%%
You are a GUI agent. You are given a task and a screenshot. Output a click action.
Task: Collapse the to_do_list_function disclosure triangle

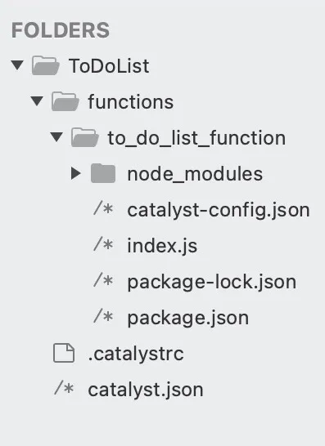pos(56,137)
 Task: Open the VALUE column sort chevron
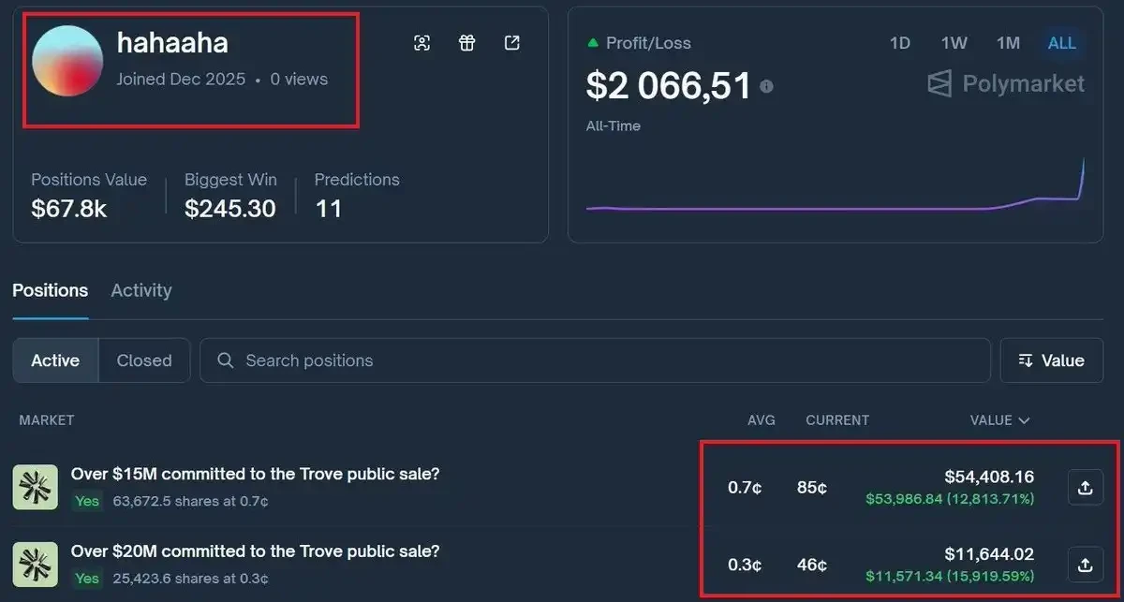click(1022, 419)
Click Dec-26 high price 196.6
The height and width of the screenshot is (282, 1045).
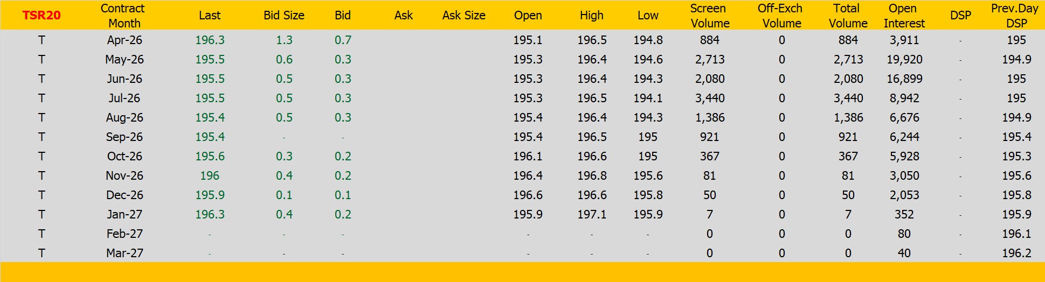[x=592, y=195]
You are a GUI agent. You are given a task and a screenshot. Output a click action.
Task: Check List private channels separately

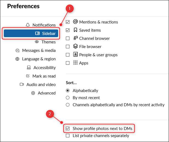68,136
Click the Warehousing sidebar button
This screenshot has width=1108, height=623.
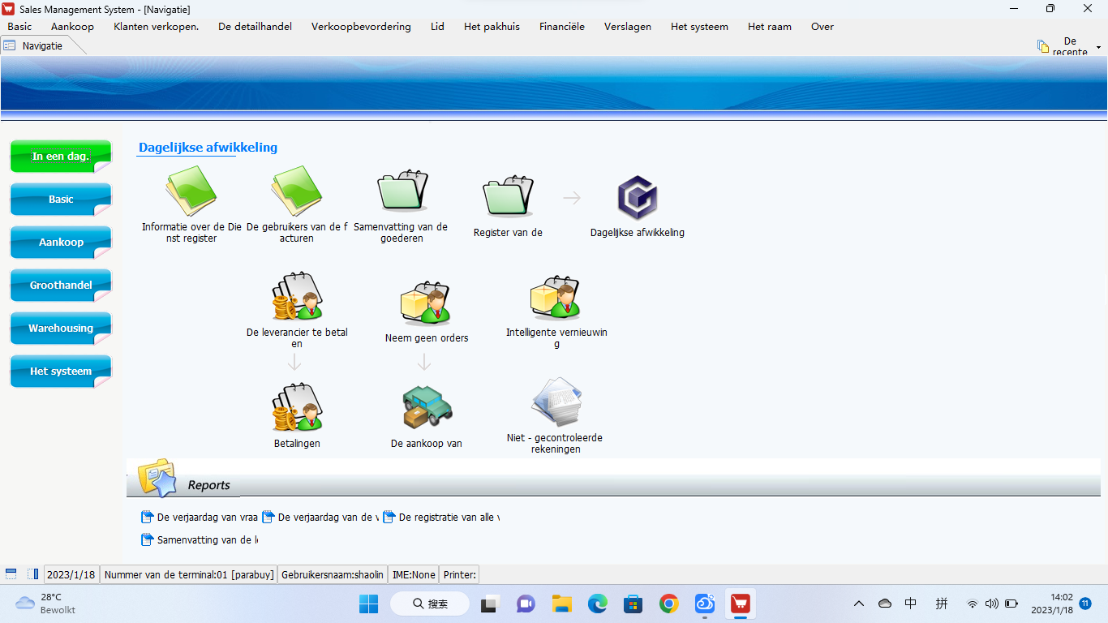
%%
* [ABOUT THIS EXERCISE]: An exact copy of the listing is required, excluding any pictures.

* [SOLUTION FOR THIS TASK]:
You are a GUI agent. You are given a task and a screenshot. Output a click action.
Task: Collapse the to_do_list_function disclosure triangle

pos(56,137)
 Task: Open the VALUE column sort chevron
click(1022, 419)
Click Dec-26 high price 196.6
The height and width of the screenshot is (282, 1045).
[x=592, y=195]
You are a GUI agent. You are given a task and a screenshot. Output a click action.
Task: Check List private channels separately

68,136
Click the Warehousing sidebar button
This screenshot has width=1108, height=623.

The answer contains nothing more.